Les dispositions de la loi spéciale du 6 janvier 1989 sur la Cour constitutionnelle relatives à la procédure et à l’emploi des langues ont été appliquées.
II. Les faits et la procédure antérieure
Le litige porté devant la juridiction a quo concerne une amende de 1 500 euros infligée à une personne physique qui exerce depuis 2009 une activité de « detailing » automobile (nettoyage et cosmétique de la carrosserie), du chef de la non-tenue d’un registre des véhicules à moteur visé par l’article 28 de l’arrêté royal n° 1
du 29 décembre 1992 « relatif aux mesures tendant à assurer le paiement de la taxe sur la valeur ajoutée » (ci-
après : l’arrêté royal n° 1). L’État belge a interjeté appel du jugement du 18 novembre 2021 par lequel le Tribunal de premier instance de Liège a annulé l’amende en question.

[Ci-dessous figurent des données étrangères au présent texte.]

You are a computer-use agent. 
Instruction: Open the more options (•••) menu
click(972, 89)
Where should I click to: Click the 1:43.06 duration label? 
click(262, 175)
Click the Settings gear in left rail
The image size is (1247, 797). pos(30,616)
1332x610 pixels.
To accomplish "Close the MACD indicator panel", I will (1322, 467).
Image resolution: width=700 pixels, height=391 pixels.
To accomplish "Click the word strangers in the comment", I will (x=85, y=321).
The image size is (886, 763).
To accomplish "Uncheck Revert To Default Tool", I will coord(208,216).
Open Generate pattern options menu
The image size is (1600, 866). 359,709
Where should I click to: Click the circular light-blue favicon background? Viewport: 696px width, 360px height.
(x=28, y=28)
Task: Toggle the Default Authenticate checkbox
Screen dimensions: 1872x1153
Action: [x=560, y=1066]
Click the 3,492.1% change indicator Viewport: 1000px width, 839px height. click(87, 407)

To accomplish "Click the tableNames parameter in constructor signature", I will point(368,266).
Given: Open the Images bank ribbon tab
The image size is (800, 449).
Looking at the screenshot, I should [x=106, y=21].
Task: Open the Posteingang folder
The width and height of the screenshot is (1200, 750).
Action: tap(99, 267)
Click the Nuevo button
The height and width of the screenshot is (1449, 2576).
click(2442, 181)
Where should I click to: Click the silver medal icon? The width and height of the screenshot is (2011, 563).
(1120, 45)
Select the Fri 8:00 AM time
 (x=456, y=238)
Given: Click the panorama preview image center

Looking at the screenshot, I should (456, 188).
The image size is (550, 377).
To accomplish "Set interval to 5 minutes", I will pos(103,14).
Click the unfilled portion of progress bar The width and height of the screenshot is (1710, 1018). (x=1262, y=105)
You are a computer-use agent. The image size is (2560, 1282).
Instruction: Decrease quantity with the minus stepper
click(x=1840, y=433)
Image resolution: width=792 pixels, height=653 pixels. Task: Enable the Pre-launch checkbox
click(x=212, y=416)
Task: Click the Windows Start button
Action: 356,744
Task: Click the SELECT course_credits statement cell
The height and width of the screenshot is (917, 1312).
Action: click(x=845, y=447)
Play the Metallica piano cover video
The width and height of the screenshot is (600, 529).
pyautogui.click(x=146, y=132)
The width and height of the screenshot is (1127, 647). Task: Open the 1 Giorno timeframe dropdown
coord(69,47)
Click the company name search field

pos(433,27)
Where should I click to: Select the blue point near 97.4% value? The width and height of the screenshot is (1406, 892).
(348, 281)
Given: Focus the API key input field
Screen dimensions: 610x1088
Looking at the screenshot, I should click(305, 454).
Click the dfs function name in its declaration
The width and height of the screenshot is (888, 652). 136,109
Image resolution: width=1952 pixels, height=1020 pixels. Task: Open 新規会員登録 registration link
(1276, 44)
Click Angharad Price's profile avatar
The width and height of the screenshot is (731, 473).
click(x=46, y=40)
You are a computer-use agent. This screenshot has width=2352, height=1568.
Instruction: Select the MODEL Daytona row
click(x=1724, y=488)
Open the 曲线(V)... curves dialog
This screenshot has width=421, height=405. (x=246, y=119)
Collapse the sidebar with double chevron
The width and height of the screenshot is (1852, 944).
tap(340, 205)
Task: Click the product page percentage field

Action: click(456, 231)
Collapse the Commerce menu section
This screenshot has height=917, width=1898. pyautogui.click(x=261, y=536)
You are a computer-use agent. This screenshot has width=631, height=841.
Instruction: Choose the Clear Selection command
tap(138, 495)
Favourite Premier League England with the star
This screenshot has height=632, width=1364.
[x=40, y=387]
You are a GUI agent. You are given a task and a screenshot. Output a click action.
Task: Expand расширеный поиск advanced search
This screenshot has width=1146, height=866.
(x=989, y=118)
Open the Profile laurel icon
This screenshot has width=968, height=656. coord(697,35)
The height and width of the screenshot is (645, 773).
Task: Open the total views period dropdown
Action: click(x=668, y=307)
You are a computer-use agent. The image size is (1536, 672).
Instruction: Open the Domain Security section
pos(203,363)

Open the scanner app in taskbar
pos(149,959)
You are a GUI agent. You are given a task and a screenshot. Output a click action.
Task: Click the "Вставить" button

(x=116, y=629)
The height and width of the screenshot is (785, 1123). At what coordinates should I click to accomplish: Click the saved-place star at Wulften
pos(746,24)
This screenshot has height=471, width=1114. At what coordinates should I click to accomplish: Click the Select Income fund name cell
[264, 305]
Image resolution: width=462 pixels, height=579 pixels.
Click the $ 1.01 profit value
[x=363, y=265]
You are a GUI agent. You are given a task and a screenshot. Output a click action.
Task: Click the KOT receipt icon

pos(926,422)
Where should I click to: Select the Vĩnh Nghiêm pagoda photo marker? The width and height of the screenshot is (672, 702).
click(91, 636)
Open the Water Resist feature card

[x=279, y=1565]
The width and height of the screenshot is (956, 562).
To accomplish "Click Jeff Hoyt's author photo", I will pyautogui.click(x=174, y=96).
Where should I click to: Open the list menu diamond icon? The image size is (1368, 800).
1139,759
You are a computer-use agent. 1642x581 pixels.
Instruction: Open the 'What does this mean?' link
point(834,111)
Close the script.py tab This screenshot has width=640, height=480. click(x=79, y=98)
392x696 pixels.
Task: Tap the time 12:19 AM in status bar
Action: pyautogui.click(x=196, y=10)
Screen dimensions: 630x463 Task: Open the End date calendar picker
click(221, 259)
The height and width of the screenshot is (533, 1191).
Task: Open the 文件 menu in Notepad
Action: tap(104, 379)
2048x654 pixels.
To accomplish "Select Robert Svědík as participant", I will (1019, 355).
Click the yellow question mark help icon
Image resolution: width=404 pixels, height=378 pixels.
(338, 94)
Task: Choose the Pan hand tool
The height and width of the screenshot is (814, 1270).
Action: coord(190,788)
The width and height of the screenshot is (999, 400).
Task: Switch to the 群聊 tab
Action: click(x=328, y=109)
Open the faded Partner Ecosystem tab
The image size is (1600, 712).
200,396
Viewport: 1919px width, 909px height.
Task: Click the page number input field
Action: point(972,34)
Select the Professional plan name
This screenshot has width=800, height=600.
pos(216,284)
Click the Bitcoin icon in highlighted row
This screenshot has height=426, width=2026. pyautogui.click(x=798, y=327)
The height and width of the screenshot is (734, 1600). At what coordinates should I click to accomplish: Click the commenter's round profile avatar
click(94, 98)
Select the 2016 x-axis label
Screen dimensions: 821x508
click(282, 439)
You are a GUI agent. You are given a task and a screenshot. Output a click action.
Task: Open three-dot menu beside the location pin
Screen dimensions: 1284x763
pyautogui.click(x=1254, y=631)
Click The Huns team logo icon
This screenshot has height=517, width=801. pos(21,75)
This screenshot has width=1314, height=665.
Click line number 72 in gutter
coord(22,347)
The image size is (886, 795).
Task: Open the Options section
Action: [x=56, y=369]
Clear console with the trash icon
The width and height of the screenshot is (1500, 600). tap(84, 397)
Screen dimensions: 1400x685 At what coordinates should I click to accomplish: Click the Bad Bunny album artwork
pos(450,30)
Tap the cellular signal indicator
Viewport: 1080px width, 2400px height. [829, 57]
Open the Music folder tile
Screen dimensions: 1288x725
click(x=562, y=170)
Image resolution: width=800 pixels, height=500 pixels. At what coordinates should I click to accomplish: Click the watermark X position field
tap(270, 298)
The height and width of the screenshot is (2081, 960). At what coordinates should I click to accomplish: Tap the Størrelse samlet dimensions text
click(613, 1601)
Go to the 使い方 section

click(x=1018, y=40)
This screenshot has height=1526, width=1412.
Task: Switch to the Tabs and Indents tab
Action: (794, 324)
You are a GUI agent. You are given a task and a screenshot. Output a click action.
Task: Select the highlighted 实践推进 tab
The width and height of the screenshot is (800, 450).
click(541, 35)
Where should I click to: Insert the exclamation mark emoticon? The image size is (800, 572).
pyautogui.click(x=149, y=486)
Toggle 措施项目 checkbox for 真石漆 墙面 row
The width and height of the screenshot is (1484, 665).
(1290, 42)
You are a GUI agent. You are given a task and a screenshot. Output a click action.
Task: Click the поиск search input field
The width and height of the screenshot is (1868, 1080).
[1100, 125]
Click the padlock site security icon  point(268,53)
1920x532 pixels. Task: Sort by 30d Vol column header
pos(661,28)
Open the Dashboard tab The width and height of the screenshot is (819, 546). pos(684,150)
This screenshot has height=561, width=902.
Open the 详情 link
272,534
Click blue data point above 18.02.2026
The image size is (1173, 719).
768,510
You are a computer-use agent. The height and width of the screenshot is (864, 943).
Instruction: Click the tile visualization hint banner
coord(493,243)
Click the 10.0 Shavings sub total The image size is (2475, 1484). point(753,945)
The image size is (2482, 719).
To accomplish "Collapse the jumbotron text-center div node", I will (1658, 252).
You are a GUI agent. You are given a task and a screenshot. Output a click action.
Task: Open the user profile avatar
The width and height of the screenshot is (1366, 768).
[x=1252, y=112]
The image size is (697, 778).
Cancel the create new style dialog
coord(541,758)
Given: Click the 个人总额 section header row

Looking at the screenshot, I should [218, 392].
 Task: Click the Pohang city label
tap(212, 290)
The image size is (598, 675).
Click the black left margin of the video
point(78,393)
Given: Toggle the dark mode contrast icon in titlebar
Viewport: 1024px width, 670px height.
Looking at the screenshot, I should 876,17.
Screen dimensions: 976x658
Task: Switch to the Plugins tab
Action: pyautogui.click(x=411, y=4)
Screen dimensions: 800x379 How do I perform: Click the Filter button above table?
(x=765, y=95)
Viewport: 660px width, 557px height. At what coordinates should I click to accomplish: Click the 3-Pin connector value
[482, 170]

La juridiction a quo estime que l’activité de « detailing » automobile, qui emporte l’amélioration esthétique de l’automobile, excède la simple notion de « lavage de voitures », lequel peut bénéficier d’une exception à l’obligation de tenir le registre visé par l’article 28 de l’arrêté royal n° 1. Selon la juridiction a quo, l’intimé devait dès lors tenir le registre en question, mais l’octroi d’un sursis, qui pourrait être envisagé, se heurte à l’absence de possibilité légale le permettant. Constatant que la Cour a déjà jugé, pour d’autres amendes en matière de taxe sur la valeur ajoutée (TVA), que l’absence d’une possibilité d’octroyer un sursis était contraire aux articles 10 et 11
de la Constitution, la juridiction a quo a décidé de poser à la Cour la question préjudicielle reproduite ci-dessus.
III. En droit
–A–
A.1. Après avoir rappelé la jurisprudence de la Cour concernant l’octroi d’un sursis à l’égard d’amendes en matière de TVA et à l’égard d’autres amendes ou taxes, le Conseil des ministres constate qu’il en ressort que le constat d’inconstitutionnalité partielle de la Cour n’empêche pas d’appliquer les dispositions censurées lorsque les infractions sont établies, que le montant de l’amende n’est pas disproportionné et qu’il n’y aurait pas lieu d’accorder un sursis en l’espèce même si cette mesure avait été prévue par la loi. La jurisprudence de la Cour de cassation en matière de sursis au paiement d’une amende fiscale aboutit aux mêmes conclusions.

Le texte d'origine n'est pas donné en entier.